Being a big fan of all things environmental, I’m always excited when I read how engineers have developed systems that might help us to recycle more of our electronic waste.
So you can imagine how thrilled I was when I discovered earlier this year that a Limerick University engineer by the name of Dr Lisa O’Donoghue had won a Young Entrepreneur of the Year award for her work developing a piece of equipment that can automatically recycle LCD displays.
Currently, no device exists in the market to address the recycling of the millions of LCD screens, and O’Donoghue believes that her system will allow LCD monitors to be safely disposed of into valuable computer waste, providing a sustainable and eco-friendly solution.

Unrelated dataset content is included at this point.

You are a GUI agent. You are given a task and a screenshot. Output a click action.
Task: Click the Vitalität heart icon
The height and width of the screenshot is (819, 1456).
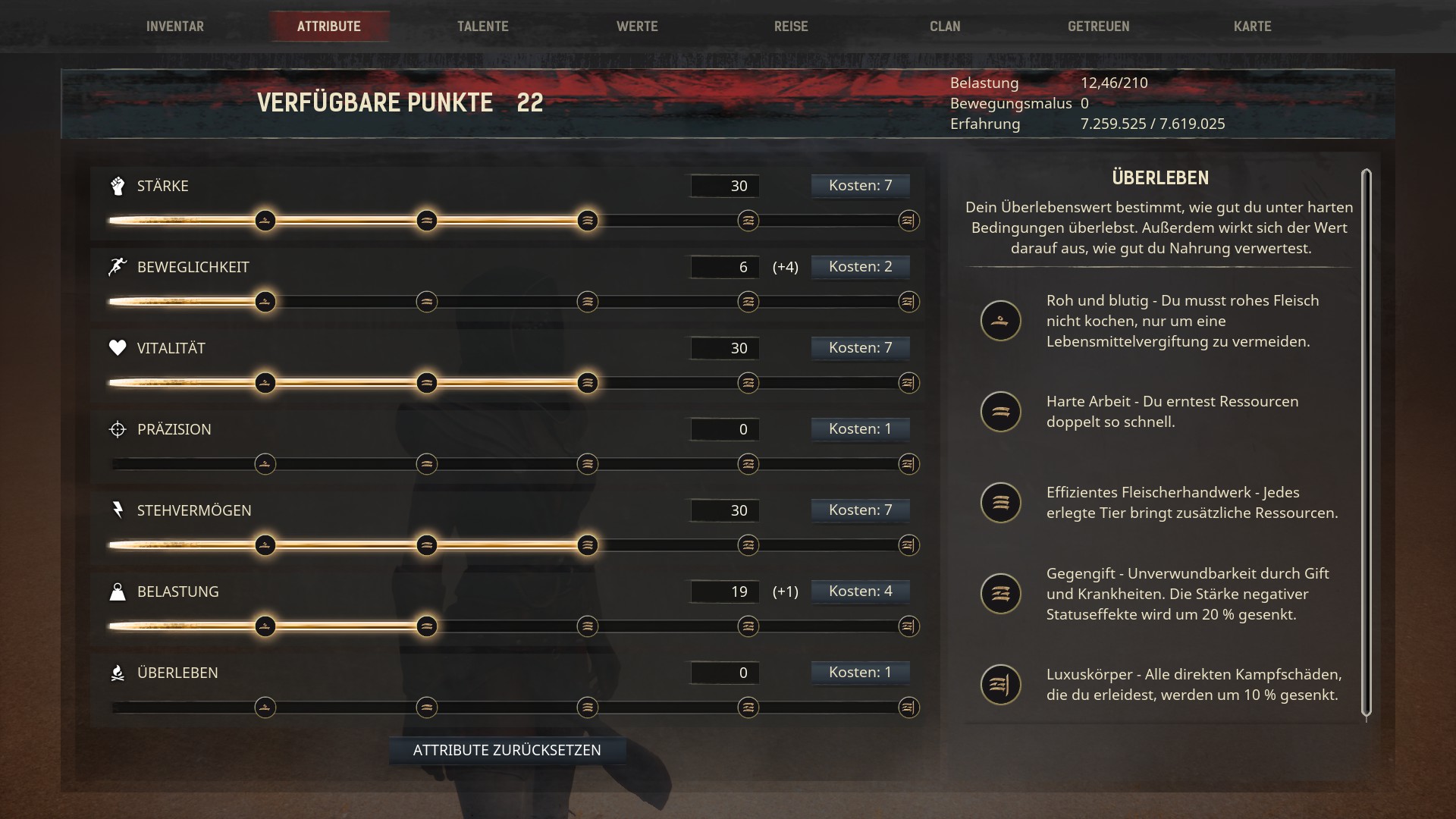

I was desperate to learn more about the machine that the young engineer had developed, so I called her on the telephone, hoping to discover how she had designed it. Sadly, however, O’Donoghue couldn’t reveal too many operational details, because many of the aspects of it were, at that time, being patented by the university. And that was a pity, because it certainly sounded a most intriguing system.
Several months have passed since I spoke to O’Donoghue, but I thought of her just last week when a friend of mine asked me to take a broken vacuum cleaner for disposal at a mobile recycling facility that is dispatched by the local council every Friday to a location not far from the local village hall.
Naturally enough, I had hoped that the council might have deployed a machine for recycling my unwanted electronic consumer waste that was not entirely dissimilar to the one that had been developed by O’Donoghue. Sadly, however, the actual recycling unit was not quite as ‘high-tech’ as that.
In fact, it was no more than a large rear-loading refuse truck with a hydraulic blade that could be activated by the driver to push the electronic waste into the body of the vehicle, mashing it all up into fine particles as it did so.
When I asked the driver exactly what I was supposed to do with the old vacuum cleaner, he informed me that I should ‘just throw it in the back’. Aware of the fact that the truck would crush my waste into a million pieces, I asked him how it would then be sorted. He said that work would be done ‘back at the depot’.
I couldn’t help but think that this was clearly not an optimal solution to recycling electronic waste at all, and I returned home somewhat saddened and disappointed by the whole not-so-environmentally-friendly experience.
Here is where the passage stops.